◆ **Task prompt**
Your answer should be an exact copy of every record.

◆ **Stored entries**
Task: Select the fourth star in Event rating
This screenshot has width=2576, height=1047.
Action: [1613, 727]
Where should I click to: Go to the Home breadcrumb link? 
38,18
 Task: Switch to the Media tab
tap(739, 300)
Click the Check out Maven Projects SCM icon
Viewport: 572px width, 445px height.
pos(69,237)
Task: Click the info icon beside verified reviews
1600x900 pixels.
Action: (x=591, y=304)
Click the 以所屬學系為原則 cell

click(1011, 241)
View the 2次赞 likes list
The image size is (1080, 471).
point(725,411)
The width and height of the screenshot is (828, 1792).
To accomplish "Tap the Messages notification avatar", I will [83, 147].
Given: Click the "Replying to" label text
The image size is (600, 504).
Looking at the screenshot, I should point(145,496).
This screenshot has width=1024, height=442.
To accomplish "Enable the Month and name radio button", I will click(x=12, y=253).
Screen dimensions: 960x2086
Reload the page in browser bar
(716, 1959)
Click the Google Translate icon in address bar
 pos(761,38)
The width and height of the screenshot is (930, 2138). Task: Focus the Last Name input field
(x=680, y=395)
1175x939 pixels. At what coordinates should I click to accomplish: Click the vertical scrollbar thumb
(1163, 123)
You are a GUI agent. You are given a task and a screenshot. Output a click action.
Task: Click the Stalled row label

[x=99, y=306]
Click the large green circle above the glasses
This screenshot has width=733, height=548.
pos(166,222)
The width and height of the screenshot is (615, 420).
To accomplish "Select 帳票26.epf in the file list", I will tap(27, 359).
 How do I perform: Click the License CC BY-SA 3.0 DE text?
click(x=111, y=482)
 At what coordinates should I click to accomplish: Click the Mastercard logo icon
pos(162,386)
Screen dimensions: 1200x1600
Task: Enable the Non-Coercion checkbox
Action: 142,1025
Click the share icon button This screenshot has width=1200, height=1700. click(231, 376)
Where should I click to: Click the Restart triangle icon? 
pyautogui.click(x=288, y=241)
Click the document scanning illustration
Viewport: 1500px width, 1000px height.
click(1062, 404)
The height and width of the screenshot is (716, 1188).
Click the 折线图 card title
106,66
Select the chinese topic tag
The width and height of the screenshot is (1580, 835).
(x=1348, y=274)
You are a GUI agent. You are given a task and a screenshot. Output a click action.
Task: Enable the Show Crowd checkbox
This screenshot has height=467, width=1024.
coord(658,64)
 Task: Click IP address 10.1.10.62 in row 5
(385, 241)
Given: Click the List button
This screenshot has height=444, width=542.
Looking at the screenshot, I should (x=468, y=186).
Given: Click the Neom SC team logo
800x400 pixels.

◆ **Answer space**
Task: Select the fourth star in Event rating
This screenshot has width=2576, height=1047.
Action: [1613, 727]
Where should I click to: Go to the Home breadcrumb link? 
38,18
 Task: Switch to the Media tab
tap(739, 300)
Click the Check out Maven Projects SCM icon
Viewport: 572px width, 445px height.
pos(69,237)
Task: Click the info icon beside verified reviews
1600x900 pixels.
Action: (x=591, y=304)
Click the 以所屬學系為原則 cell

click(1011, 241)
View the 2次赞 likes list
The image size is (1080, 471).
point(725,411)
The width and height of the screenshot is (828, 1792).
To accomplish "Tap the Messages notification avatar", I will [83, 147].
Given: Click the "Replying to" label text
The image size is (600, 504).
Looking at the screenshot, I should point(145,496).
This screenshot has width=1024, height=442.
To accomplish "Enable the Month and name radio button", I will click(x=12, y=253).
Screen dimensions: 960x2086
Reload the page in browser bar
(716, 1959)
Click the Google Translate icon in address bar
 pos(761,38)
The width and height of the screenshot is (930, 2138). Task: Focus the Last Name input field
(x=680, y=395)
1175x939 pixels. At what coordinates should I click to accomplish: Click the vertical scrollbar thumb
(1163, 123)
You are a GUI agent. You are given a task and a screenshot. Output a click action.
Task: Click the Stalled row label

[x=99, y=306]
Click the large green circle above the glasses
This screenshot has width=733, height=548.
pos(166,222)
The width and height of the screenshot is (615, 420).
To accomplish "Select 帳票26.epf in the file list", I will tap(27, 359).
 How do I perform: Click the License CC BY-SA 3.0 DE text?
click(x=111, y=482)
 At what coordinates should I click to accomplish: Click the Mastercard logo icon
pos(162,386)
Screen dimensions: 1200x1600
Task: Enable the Non-Coercion checkbox
Action: 142,1025
Click the share icon button This screenshot has width=1200, height=1700. click(231, 376)
Where should I click to: Click the Restart triangle icon? 
pyautogui.click(x=288, y=241)
Click the document scanning illustration
Viewport: 1500px width, 1000px height.
click(1062, 404)
The height and width of the screenshot is (716, 1188).
Click the 折线图 card title
106,66
Select the chinese topic tag
The width and height of the screenshot is (1580, 835).
(x=1348, y=274)
You are a GUI agent. You are given a task and a screenshot. Output a click action.
Task: Enable the Show Crowd checkbox
This screenshot has height=467, width=1024.
coord(658,64)
 Task: Click IP address 10.1.10.62 in row 5
(385, 241)
Given: Click the List button
This screenshot has height=444, width=542.
Looking at the screenshot, I should (x=468, y=186).
Given: Click the Neom SC team logo
800x400 pixels.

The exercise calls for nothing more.